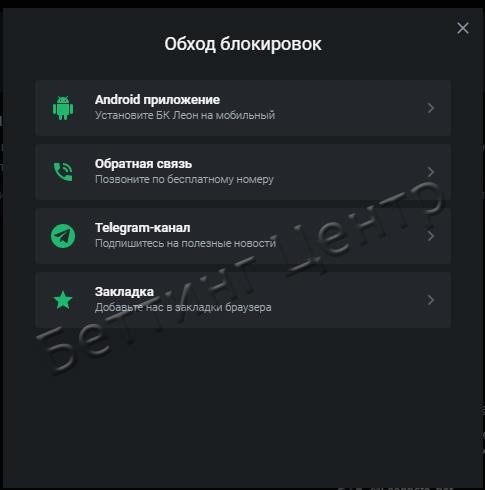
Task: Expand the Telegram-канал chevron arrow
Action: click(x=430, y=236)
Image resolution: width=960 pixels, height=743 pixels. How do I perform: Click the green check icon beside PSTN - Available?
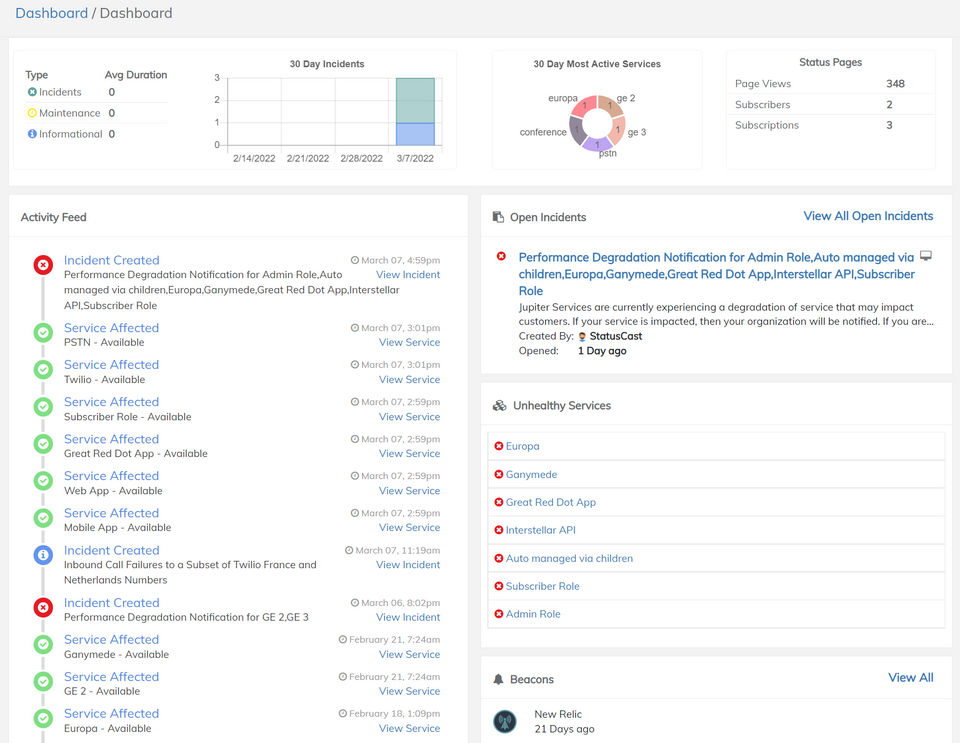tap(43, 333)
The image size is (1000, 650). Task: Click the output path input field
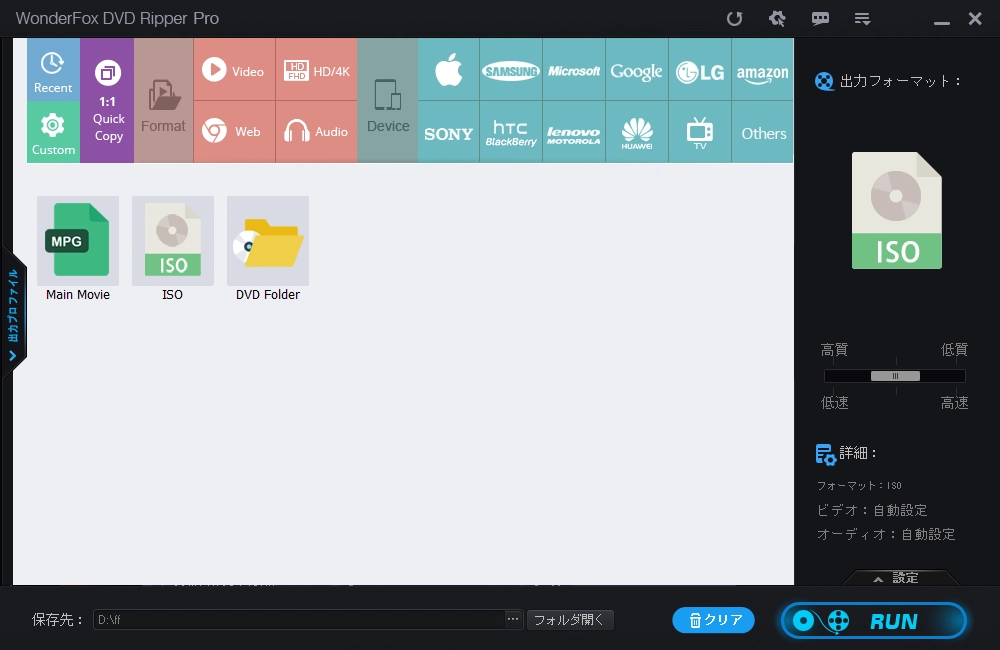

---

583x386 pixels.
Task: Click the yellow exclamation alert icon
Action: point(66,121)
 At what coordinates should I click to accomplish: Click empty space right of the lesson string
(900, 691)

==

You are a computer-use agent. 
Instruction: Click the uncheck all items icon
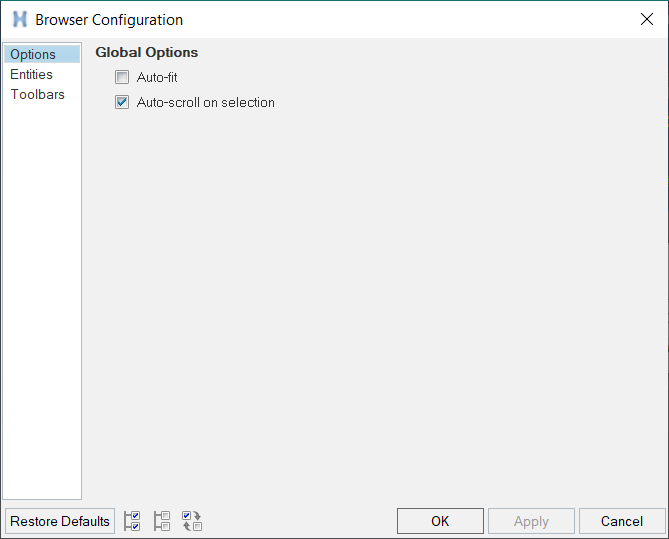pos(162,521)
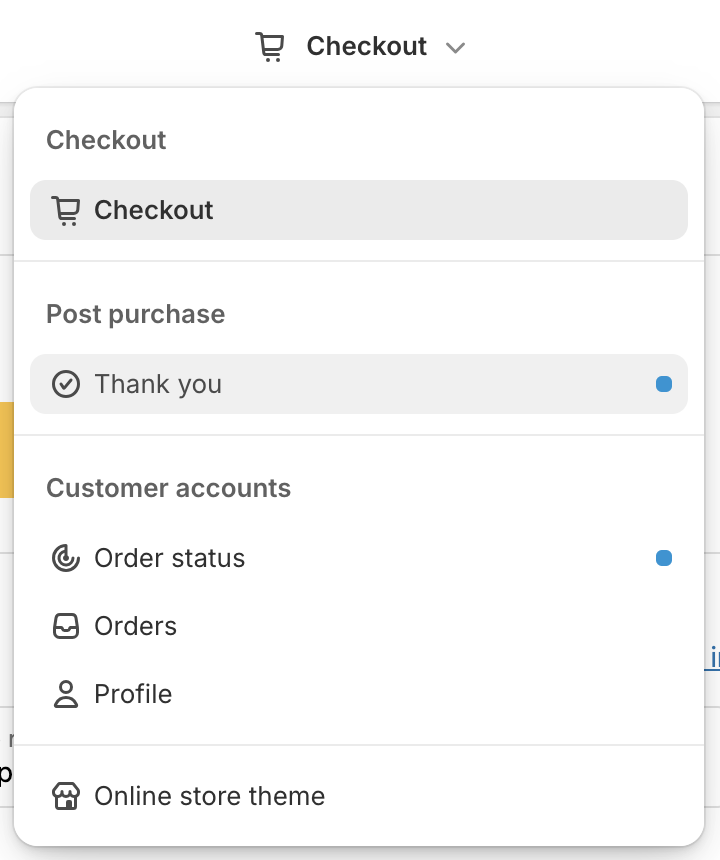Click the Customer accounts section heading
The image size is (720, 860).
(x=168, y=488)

» Directions for this task: Print every line of the records from the line with "You are a computer-use agent." up to and including the line with "(x=168, y=488)", leaving out the pictures.

» Answer to this problem:
You are a computer-use agent. 
Instruction: Click the uncheck all items icon
pos(162,521)
Click the Customer accounts section heading
The image size is (720, 860).
(x=168, y=488)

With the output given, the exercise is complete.